There are a thousand reasons to hate hopping on a video call every 10 minutes to chat with your co-workers, among them the ugly video compression artifacts that can occasionally make your face completely unrecognizable. Nvidia has a potential solution to the problem, but instead of fixing compression algorithms, it wants to use neural networks to render a recreation of your face in real time.
As with all video streamed across the internet, from YouTube to Netflix, compression algorithms are used to reduce the amount of bandwidth needed so that video calls always happen in real-time regardless of the speed of a user’s internet service provider. These algorithms use many tricks, from reducing color fidelity, to dropping frames and re-interpolating them later, to even minimizing the resolution of the video, which is what often leads to people sometimes looking like they’re calling on a late ‘90s webcam. Video compression algorithms will slowly improve over time, offering better quality with smaller file sizes, but Nvidia has demonstrated a solution that offers remarkable improvements right now.
It’s no secret that neural network-powered video processing tools are now capable of some impressive feats that, until recently, would have required the skills of a talented visual effects artist. In addition to convincing face swaps, these tools are also able to enhance stills and videos, generating views from different angles where a camera wasn’t originally positioned, or create entirely original footage of a person doing or saying something they haven’t before. There are good reasons to be concerned about the nefarious uses of these tools, but just as many reasons to be excited about their potential useful applications.
Nvidia is calling this new application AI video compression and instead of sending a stream of video across the internet at 15 or 30 frames per second, it only sends a smaller number of frames from specific time intervals, known as keyframes. Watching just these keyframes played back on the other end would look like a stuttered slideshow, so the system also analyzes, extracts, and shares data about the position and motion of specific points on the subject’s face, which is a trickle of data by comparison.
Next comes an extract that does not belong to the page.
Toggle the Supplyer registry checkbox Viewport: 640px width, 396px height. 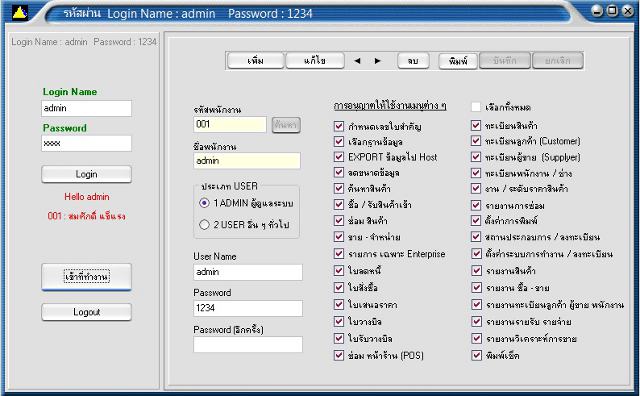coord(476,157)
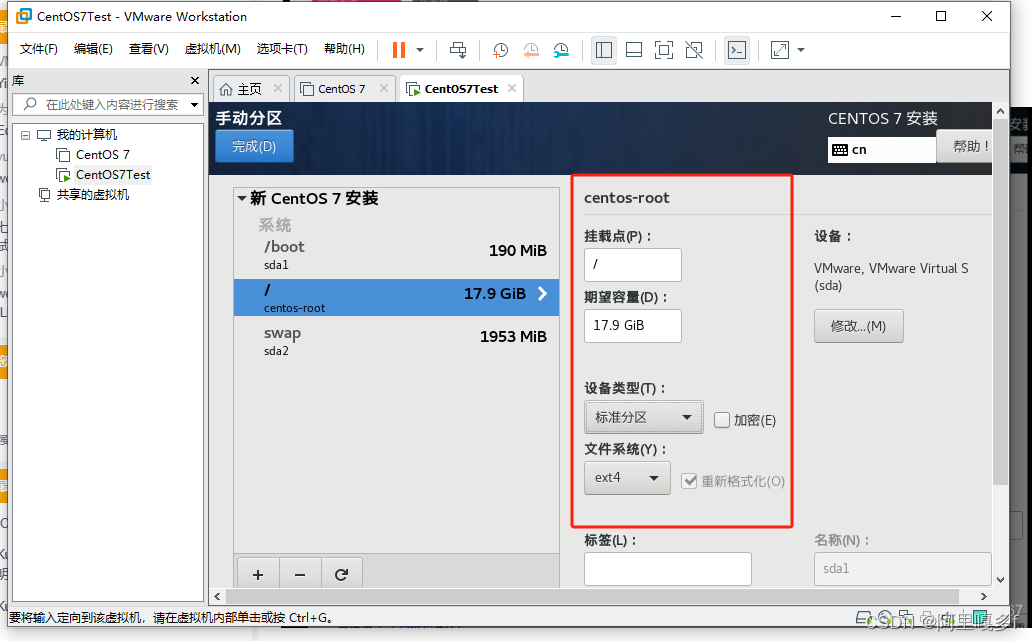Open the ext4 file system dropdown

627,478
On the receiving end, a neural network powered by a capable graphics card uses that point data to generate additional frames in between the keyframes, resulting in full-motion video with smooth playback again, and without any ugly visual artifacts commonly associated with over-compressed video.
Not only do the results on the receiver’s end look better, Nvidia’s researchers estimate that the bandwidth needed to stream video using AI video compression could be reduced to as little as one-tenth of the bandwidth needed for videos compressed with popular standards like H.264. It potentially means that even if you had to dial in to a video call on your smartphone with spotty reception, you’d still look as good as if you were sitting in the office with a fast, reliable connection, and you wouldn’t quickly max out your monthly bandwidth limit either.